» What is required
Copy the records below word for word. Stop after the line that contains "Given: Toggle dynamic value for Query params".

(Stored data)
+--

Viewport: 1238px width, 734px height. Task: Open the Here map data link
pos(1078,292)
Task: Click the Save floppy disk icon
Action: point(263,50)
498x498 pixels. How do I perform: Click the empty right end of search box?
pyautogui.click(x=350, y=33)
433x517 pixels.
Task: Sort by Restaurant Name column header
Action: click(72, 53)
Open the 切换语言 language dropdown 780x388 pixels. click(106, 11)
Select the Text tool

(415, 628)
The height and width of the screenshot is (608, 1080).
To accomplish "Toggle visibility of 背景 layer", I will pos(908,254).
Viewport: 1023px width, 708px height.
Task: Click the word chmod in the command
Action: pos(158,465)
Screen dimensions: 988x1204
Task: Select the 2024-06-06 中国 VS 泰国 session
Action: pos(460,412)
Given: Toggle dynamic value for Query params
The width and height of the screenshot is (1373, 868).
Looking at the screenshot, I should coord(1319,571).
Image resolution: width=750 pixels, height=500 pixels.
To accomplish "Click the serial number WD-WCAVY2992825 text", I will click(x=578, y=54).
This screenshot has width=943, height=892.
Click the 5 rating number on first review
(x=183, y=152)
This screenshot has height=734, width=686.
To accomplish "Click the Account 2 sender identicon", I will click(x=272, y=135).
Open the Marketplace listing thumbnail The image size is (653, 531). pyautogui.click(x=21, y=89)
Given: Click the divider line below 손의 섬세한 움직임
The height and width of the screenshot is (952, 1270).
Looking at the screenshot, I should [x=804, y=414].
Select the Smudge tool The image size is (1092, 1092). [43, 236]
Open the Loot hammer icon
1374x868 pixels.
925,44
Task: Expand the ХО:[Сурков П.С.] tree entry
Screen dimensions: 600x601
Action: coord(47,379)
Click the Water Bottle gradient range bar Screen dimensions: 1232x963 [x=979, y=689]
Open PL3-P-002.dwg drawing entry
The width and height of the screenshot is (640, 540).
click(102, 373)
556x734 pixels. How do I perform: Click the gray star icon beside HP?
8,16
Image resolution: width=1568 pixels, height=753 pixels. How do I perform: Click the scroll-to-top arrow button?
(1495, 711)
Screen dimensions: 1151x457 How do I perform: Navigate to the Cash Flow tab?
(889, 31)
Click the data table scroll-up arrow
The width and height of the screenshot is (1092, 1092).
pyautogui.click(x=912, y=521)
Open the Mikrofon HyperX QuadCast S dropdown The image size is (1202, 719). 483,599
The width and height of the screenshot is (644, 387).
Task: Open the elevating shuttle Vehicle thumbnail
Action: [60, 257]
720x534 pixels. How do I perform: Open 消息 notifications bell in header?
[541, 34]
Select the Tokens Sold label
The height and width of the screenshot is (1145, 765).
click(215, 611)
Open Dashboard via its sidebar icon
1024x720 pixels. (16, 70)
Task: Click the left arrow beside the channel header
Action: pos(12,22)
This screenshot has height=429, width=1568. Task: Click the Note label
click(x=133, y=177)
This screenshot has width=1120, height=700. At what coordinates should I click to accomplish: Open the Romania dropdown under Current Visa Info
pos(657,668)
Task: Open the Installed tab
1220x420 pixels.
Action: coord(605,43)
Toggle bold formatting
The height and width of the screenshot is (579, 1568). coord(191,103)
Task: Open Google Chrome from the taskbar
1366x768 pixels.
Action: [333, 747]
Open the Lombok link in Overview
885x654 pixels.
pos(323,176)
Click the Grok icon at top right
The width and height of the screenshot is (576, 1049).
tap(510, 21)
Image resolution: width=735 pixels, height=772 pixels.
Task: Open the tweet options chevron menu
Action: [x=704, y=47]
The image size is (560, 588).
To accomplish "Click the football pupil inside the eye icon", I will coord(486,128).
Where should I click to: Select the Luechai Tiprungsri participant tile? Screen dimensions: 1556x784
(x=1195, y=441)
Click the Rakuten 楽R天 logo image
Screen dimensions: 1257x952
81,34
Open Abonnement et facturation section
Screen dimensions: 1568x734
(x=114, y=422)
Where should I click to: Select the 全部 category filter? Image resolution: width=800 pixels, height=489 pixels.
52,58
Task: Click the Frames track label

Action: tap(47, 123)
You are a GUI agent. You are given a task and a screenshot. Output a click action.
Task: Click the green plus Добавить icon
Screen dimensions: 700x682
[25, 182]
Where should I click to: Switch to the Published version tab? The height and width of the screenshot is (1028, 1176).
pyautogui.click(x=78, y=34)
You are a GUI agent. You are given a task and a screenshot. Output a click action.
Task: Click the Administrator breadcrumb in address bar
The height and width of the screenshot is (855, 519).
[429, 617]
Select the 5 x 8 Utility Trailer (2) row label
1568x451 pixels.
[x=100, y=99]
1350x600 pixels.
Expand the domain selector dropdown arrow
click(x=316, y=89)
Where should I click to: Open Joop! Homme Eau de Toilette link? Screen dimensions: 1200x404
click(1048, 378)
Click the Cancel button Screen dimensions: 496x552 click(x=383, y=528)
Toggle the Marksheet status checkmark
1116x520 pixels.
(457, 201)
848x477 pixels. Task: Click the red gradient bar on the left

+--

» The answer
Viewport: 1238px width, 734px height. Task: Open the Here map data link
pos(1078,292)
Task: Click the Save floppy disk icon
Action: point(263,50)
498x498 pixels. How do I perform: Click the empty right end of search box?
pyautogui.click(x=350, y=33)
433x517 pixels.
Task: Sort by Restaurant Name column header
Action: click(72, 53)
Open the 切换语言 language dropdown 780x388 pixels. click(106, 11)
Select the Text tool

(415, 628)
The height and width of the screenshot is (608, 1080).
To accomplish "Toggle visibility of 背景 layer", I will pos(908,254).
Viewport: 1023px width, 708px height.
Task: Click the word chmod in the command
Action: pos(158,465)
Screen dimensions: 988x1204
Task: Select the 2024-06-06 中国 VS 泰国 session
Action: pos(460,412)
Given: Toggle dynamic value for Query params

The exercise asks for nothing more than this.